Here's a bit of reading between the lines:
"The Rivers building and its use has been a racially divisive and political issue since the district closed the school"--only because the administration at 75 Calhoun and the CCSD Board of Trustees have made it so.
"and moved its students to the Burke High campus in the fall of 2005."-- a move desired by no one in the community except the bigwigs in CCSD. And just look at how those transfers have benefitted former Rivers students--not.
"The community fought for months about what should fill the space"--that would be years, actually. The reporter can't subtract properly. CCSD had no use for the building, but it didn't want a public charter school to use it either. During the almost two-year hiatus CCSD's official vandals wrecked the inside of what had been a usable building [see previous damning pictures on this blog].

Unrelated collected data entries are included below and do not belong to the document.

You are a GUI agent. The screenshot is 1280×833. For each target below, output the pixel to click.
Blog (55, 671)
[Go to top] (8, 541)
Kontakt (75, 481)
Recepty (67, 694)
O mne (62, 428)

"and the board agreed in the fall of 2007 to allow the charter school to share space with a new, yet-to-be-created school, Lowcountry Tech High"--practically over their dead bodies, actually. Of course, no progress has been made on this chimera, nor is there likely to be any in the first half of this century.
"Later that fall, the board received an engineering report that showed the building would collapse in a serious earthquake."--A ha ha ha ha ha. Excuse me, I was just caught by a paroxysm of laughter. The timing of this doomsday report was purely coincidental, of course.
"District leaders decided that no one should occupy the building until its seismic problems are addressed."--I want to see the seismic report on 75 Calhoun. I'll bet it too would collapse in a serious earthquake. When are the offices moving into trailers?
And so we have more red herrings thrown before the taxpayers of Charleston County. The Charter School for Math and Science would have been perfectly willing to accept the building at 2005 condition. Problem is, the Board plans that CSMS will occupy that building on a cold day in hell.It's all about power, not academics.
3 comments:
What do they ned to do to survive if CCSD is adamantly against them?
One answer to the previous question might be to get a new superintendent. It would help if we had a school chief who wasn't so deaf, dumb and blind to the community and its potential. If the math and science charter school is any indication, Charleston schools could right themselves if given the chance. This superintendent can't lead and she refuses to follow. The only thing left for her is to just get out of the way.
The Post and Courier report failed to mention the board voted 9 to 0 last Monday in support of the charter school's mobil campus at Rivers. That was in spite of McGinley's rantings against it. She maybe loosing her grip. If so, there's a bigger story in all this.